▸ **Questions**:
A – Answer the following from the furnace filter thread, one line each:
(i) What does the first post suggest making in order to hold a somewhat smaller 5" filter?
(ii) At what are MERV filters said to be rated?
(iii) According to Jackofall1, what is the filter there to protect?
B – Reproduce the passage of the furnace filter thread from "I was thinking" to "(Dec 5, 2010)", character for character.
C – According to the furnace filter thread, why might the HD filters fail to perform at MERV 8? Explain in one to three sentences.

I was thinking about that same idea the other day. Since the 1"/5" filters are so expensive, you could make a metal frame to fit into an existing 1" filter frame that could hold a somewhat smaller 5" filter. All at a cost though. It could have an affect on air return CFM.

Keep in mind that MERV filters are rated at a specific feet per minute of air flow. BT pointed this out in another post. So those HD filters may be MERV 8 but only if you have the exact same air flow used in the test by the manufacturer. See this post> http://www.diychatroom.com/f17/filter-grille-fpm-92250/


----------



## Jackofall1 (Dec 5, 2010)

Before modifying or changing your system, you might find this an interesting read.

In a nutshell the filter is there to protect the equipment, and has little effect on the whole house air quality

http://www.cmhc-schl.gc.ca/en/co/maho/gemare/gemare_008.cfm


----------



## BorgVilla (Jan 21, 2011)

Jackofall1 said:


> Before modifying or changing your system, you might find this an interesting read.

▸ **Information provided**:
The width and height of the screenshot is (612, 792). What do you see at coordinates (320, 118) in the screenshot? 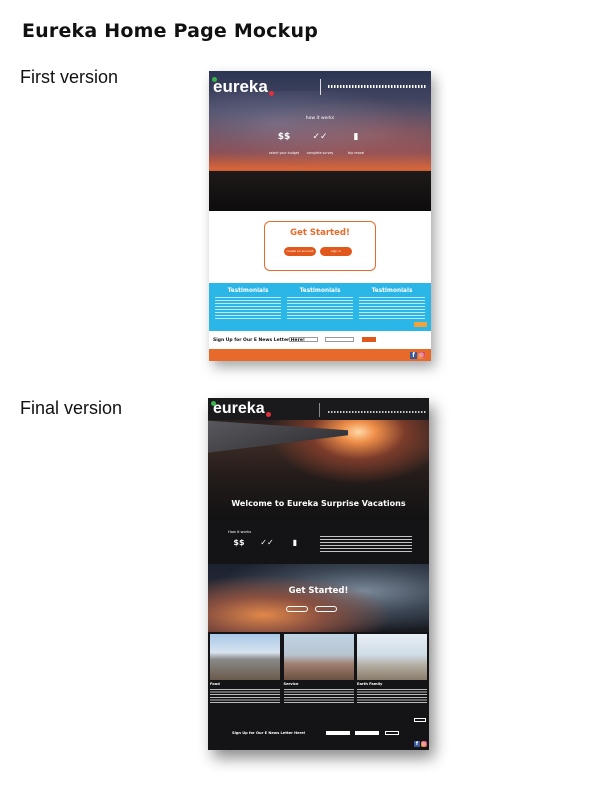
I see `how-it-works-title: how it works` at bounding box center [320, 118].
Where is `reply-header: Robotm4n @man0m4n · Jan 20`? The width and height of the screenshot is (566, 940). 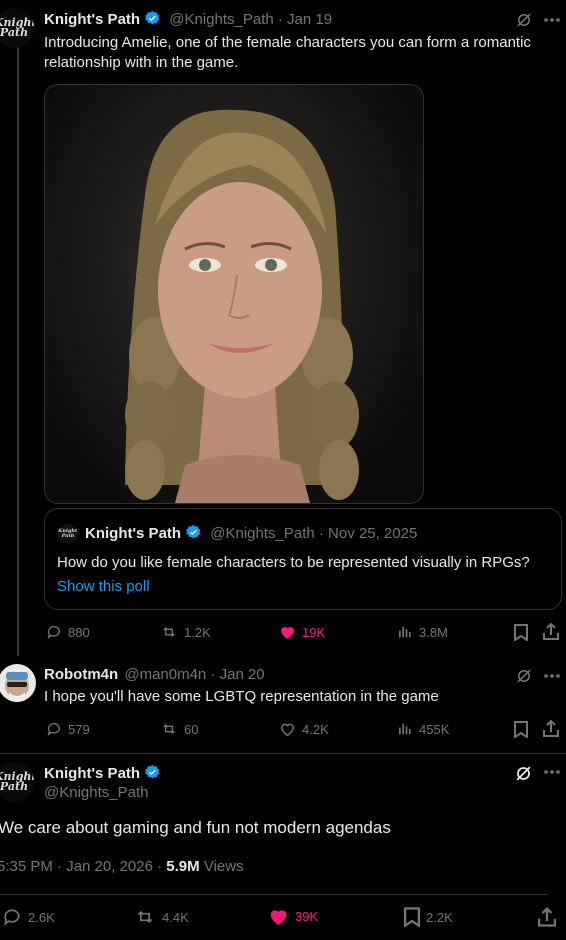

▸ **Solution set**:
A –
(i) A metal frame to fit into an existing 1" filter frame.
(ii) At a specific feet per minute of air flow.
(iii) The equipment.

B –
I was thinking about that same idea the other day. Since the 1"/5" filters are so expensive, you could make a metal frame to fit into an existing 1" filter frame that could hold a somewhat smaller 5" filter. All at a cost though. It could have an affect on air return CFM.

Keep in mind that MERV filters are rated at a specific feet per minute of air flow. BT pointed this out in another post. So those HD filters may be MERV 8 but only if you have the exact same air flow used in the test by the manufacturer. See this post> http://www.diychatroom.com/f17/filter-grille-fpm-92250/


----------



## Jackofall1 (Dec 5, 2010)

C – MERV filters are rated at a specific feet per minute of air flow. The HD filters therefore perform at MERV 8 only when the air flow is the same as the flow the manufacturer used in the test.